***** Data for this task *****

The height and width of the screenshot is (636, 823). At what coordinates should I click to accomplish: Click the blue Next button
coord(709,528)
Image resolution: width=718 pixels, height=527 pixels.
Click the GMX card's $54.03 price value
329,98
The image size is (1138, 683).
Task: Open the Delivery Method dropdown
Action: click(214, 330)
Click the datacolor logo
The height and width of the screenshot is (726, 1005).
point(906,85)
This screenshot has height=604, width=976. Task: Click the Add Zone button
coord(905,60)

*****
***** Data for this task *****

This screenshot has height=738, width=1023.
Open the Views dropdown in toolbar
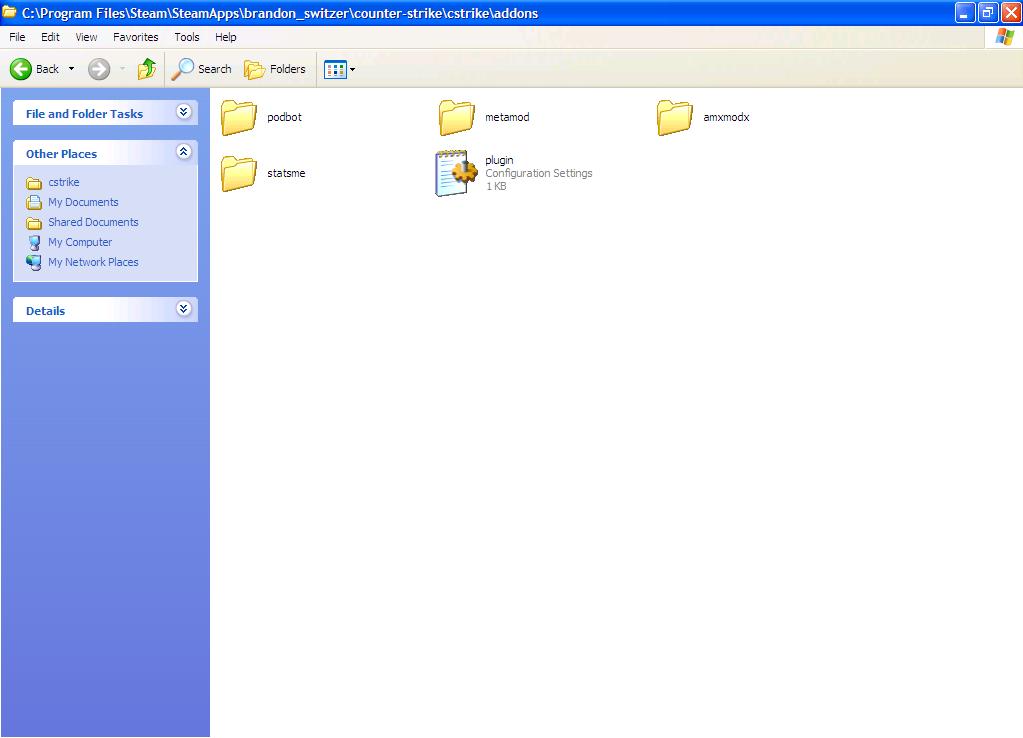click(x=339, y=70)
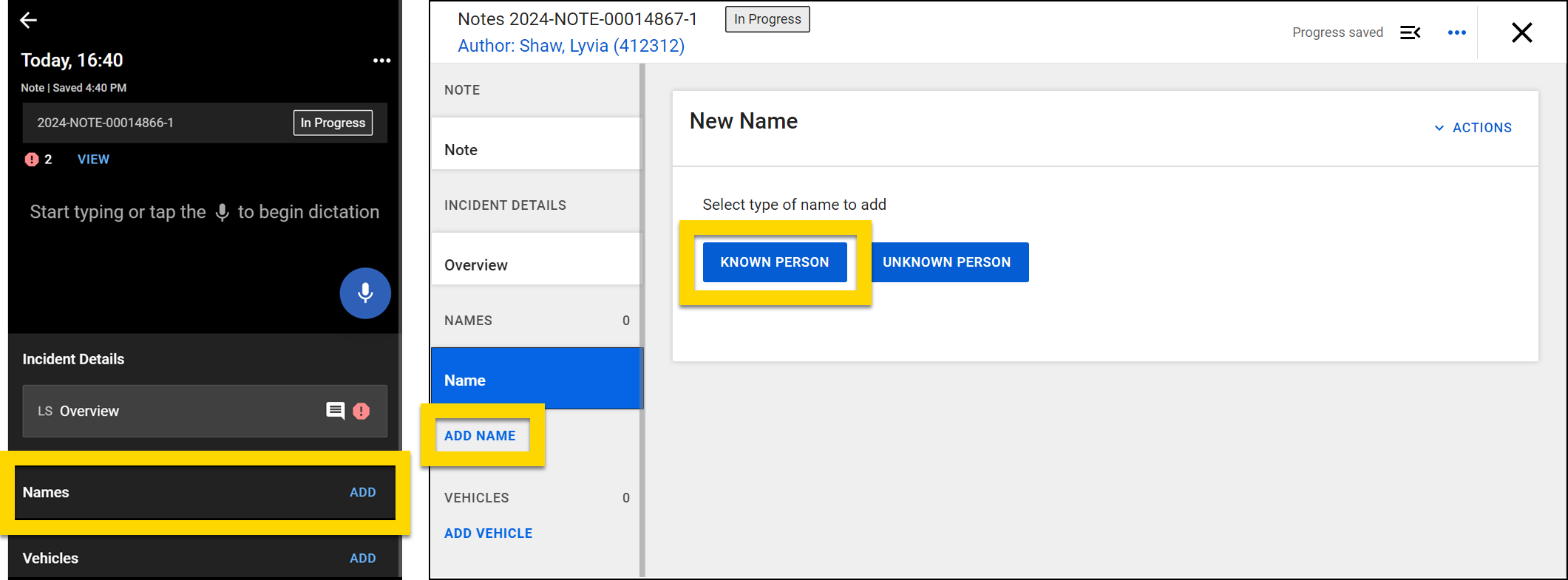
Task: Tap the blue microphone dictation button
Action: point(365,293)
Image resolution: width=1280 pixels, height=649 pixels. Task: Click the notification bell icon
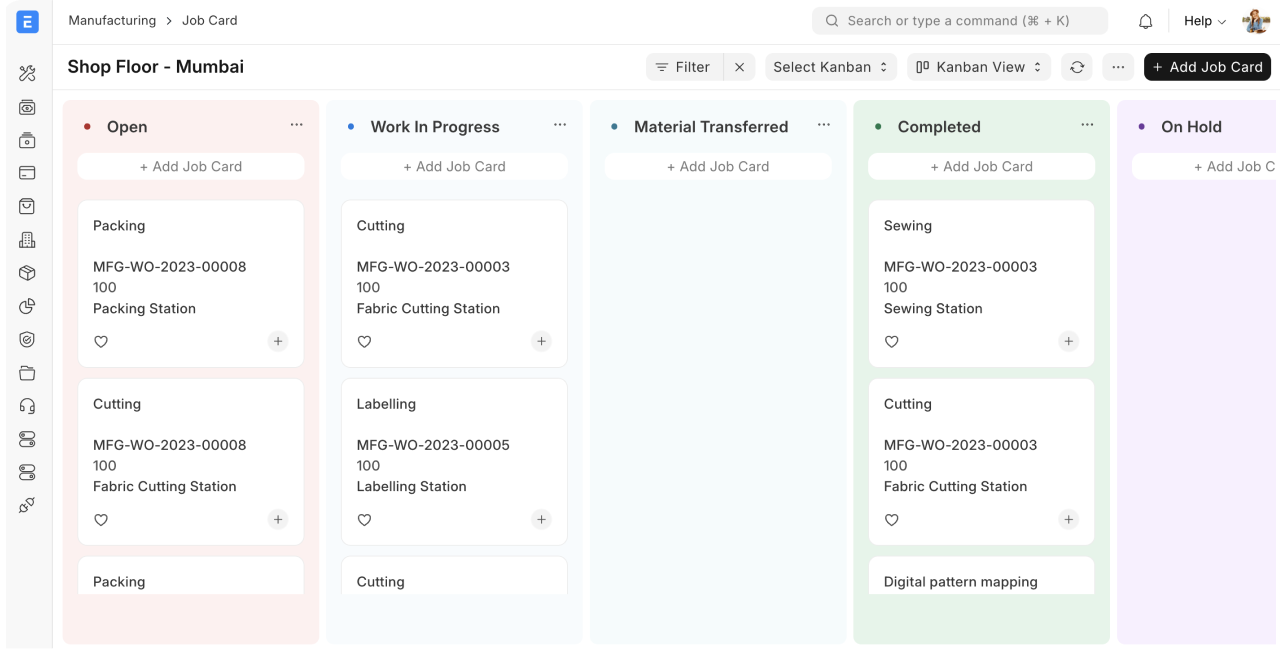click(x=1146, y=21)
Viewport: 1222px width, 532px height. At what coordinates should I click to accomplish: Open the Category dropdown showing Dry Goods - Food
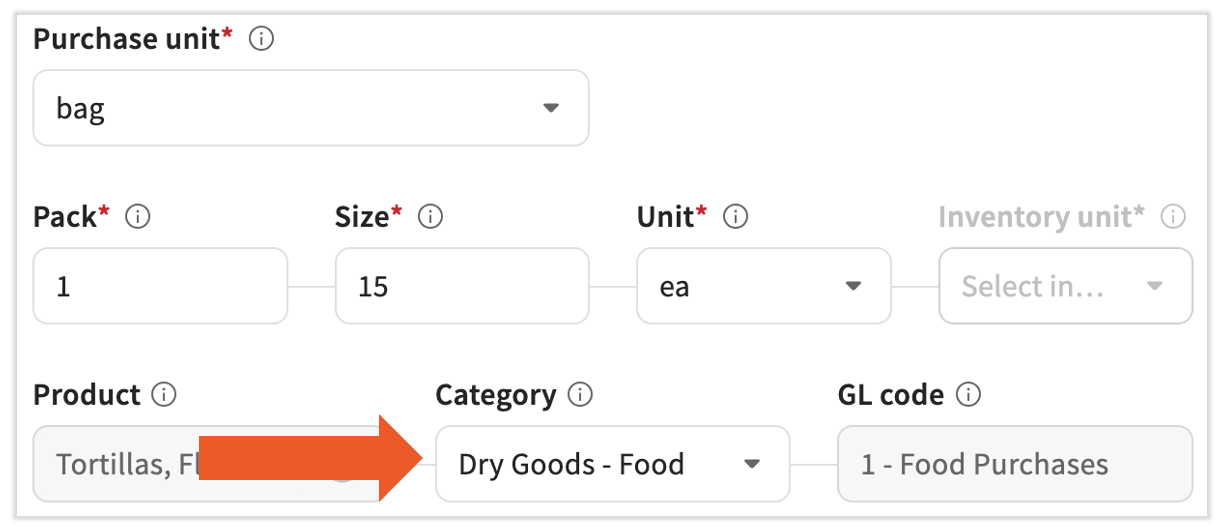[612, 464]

*****

#### [Prompt]
The line above containing "The height and width of the screenshot is (636, 823).", the line containing "Click the datacolor logo", and every line between them are to be transcribed exactly; no other line is wanted.

#### [Output for this exercise]
The height and width of the screenshot is (636, 823). At what coordinates should I click to accomplish: Click the blue Next button
coord(709,528)
Image resolution: width=718 pixels, height=527 pixels.
Click the GMX card's $54.03 price value
329,98
The image size is (1138, 683).
Task: Open the Delivery Method dropdown
Action: click(214, 330)
Click the datacolor logo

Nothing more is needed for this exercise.